Reducing Human Error in Laboratory Processes
While human errors can pose a grave risk to lab safety, automation reduces the probability of these mistakes. Incorporating automation into lab operations, both through robotic equipment as well as lab scheduling and orchestration software, allows for standardized workflows where tasks are reliably performed the same way, every time.
Repetitive, high-precision sample preparation tasks like liquid handling bring humans into close proximity with substances that may be dangerous to their health. Each step in the process poses the risk of accidental exposure through errors in sample handling.
Exposure can occur directly, through personal protection equipment malfunction, or indirectly through cross-contamination of samples. When cross-contamination occurs, workers may not know they are handling dangerous materials, increasing the possibility of further exposure.
Compared to humans, automated solutions like liquid handlers are much less likely to make pipetting errors, switch samples, or mislabel them, reducing the probability of accidental exposures.
An added benefit of automation is that when errors become less frequent, the need for re-processing samples is reduced, boosting both operational efficiency and preventing the need for additional human contact with samples.
Data Analysis to Avoid Repeat Incidents
One of the greatest safety benefits of lab automation comes from the capture of rich operational datasets. Automated equipment is built with sensors that can detect environmental conditions as well as anomalies in functionality, while data services ensure that these important records are stored centrally and can be used to finetune lab operations.
This way, when a safety incident occurs, there is a log of what processes were being run at the time, as well as information about equipment performance and laboratory conditions at that moment. This data can be invaluable for reconstructing the factors that produced a safety incident, crucial for designing better operational safeguards to prevent repeat incidents.

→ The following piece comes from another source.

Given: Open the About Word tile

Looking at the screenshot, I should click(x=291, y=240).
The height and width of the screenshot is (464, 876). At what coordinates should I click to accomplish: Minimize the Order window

Enhancing Laboratory Safety Protocols
Building automation into a lab’s workflow is an opportunity to support worker compliance with safety protocols, helping maintain a safe and productive lab.
We all know that people can sometimes become distracted and occasionally forget to follow lab safety rules to the letter. Systems like Biosero’s Green Button Go Workflow Designer and Lab Experience tools can help automate lab safety procedures. Lab workers can maintain higher safety standards by incorporating relevant notifications and protocol reminders into lab operations.
The Green Button Go Lab Orchestrator software helps bridge the gaps between each piece of equipment in the workflow and workers. These systems can automatically check whether necessary protocol steps have been completed before allowing the process to progress. Together, these systems minimize deviations and prevent accidents.
As labs acquire larger logs of sensor data, opportunities for data-based insights on lab processes increase. These records help labs continually improve their processes and prioritize safety.
The Future of Lab Safety
Safety and automation are integrally linked in the modern lab, supporting robust and productive operations without interruption.
Software is a key piece of any automated system. Biosero’s Green Button Go software and custom drivers integrate devices and workflows, regardless of your lab’s configuration or hardware needs. Central control over automated systems and all the data they produce is the best way to minimize workplace accidents while ensuring safety protocols evolve along with research operations.